_The problem_
Copy, word for word, the lines of the listing below from the line that contains "coordinates (913, 721)." to the line that contains "I want to click on 'Schutting", including both of those lines.

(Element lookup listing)
** start **
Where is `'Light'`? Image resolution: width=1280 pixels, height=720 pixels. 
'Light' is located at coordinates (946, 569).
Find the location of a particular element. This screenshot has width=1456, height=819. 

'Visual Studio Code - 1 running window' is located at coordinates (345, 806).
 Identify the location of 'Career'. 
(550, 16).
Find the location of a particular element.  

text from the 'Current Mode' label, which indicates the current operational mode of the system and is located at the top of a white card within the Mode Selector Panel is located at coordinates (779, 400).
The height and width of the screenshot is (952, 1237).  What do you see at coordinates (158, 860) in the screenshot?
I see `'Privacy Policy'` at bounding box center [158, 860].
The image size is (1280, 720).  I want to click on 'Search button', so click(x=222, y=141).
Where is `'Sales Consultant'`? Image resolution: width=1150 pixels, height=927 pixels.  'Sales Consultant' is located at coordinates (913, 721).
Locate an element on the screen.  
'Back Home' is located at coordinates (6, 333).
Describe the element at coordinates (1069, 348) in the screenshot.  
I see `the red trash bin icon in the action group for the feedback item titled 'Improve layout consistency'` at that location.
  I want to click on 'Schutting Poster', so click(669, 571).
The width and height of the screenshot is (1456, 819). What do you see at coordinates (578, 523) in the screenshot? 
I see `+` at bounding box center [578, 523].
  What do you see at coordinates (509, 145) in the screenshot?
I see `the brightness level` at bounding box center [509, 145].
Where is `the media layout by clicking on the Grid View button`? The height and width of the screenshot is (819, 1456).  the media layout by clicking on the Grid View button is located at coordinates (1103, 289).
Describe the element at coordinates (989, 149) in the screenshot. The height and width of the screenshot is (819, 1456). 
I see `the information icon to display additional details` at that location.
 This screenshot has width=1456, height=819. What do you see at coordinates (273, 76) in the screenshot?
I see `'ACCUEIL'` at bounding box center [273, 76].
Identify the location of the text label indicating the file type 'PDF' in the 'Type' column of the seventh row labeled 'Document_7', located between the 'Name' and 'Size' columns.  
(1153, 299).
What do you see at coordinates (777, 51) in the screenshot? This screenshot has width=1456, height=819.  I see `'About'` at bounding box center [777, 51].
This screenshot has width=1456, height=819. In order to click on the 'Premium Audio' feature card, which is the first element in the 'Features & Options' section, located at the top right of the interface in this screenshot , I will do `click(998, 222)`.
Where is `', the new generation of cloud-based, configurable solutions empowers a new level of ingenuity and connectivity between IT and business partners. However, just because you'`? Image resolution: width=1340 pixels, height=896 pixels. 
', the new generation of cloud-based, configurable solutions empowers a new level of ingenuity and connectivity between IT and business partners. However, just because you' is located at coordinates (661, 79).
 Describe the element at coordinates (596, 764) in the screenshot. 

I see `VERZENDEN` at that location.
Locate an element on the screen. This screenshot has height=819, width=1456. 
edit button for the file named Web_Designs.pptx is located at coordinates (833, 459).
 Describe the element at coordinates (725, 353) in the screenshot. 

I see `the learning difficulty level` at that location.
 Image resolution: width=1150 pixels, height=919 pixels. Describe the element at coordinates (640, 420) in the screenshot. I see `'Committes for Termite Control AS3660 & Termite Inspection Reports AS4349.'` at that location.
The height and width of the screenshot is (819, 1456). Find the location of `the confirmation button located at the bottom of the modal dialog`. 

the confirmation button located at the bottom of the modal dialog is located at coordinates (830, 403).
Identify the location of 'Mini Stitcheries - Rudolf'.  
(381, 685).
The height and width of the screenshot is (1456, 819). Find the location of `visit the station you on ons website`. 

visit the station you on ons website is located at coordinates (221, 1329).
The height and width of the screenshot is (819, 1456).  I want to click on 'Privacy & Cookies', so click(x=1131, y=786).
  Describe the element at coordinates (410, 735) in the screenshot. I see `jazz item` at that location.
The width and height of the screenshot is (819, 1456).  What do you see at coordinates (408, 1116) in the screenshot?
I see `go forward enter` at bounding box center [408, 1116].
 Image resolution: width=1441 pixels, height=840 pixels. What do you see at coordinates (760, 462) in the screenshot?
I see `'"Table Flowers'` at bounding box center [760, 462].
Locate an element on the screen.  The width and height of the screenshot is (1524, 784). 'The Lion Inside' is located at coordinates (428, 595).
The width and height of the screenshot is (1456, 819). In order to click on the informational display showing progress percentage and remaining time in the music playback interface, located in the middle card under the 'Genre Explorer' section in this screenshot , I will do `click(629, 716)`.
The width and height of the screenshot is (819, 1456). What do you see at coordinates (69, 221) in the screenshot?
** end **
_Full solution_
Where is `'Sales Consultant'`? Image resolution: width=1150 pixels, height=927 pixels.  'Sales Consultant' is located at coordinates (913, 721).
Locate an element on the screen.  
'Back Home' is located at coordinates (6, 333).
Describe the element at coordinates (1069, 348) in the screenshot.  
I see `the red trash bin icon in the action group for the feedback item titled 'Improve layout consistency'` at that location.
  I want to click on 'Schutting Poster', so click(669, 571).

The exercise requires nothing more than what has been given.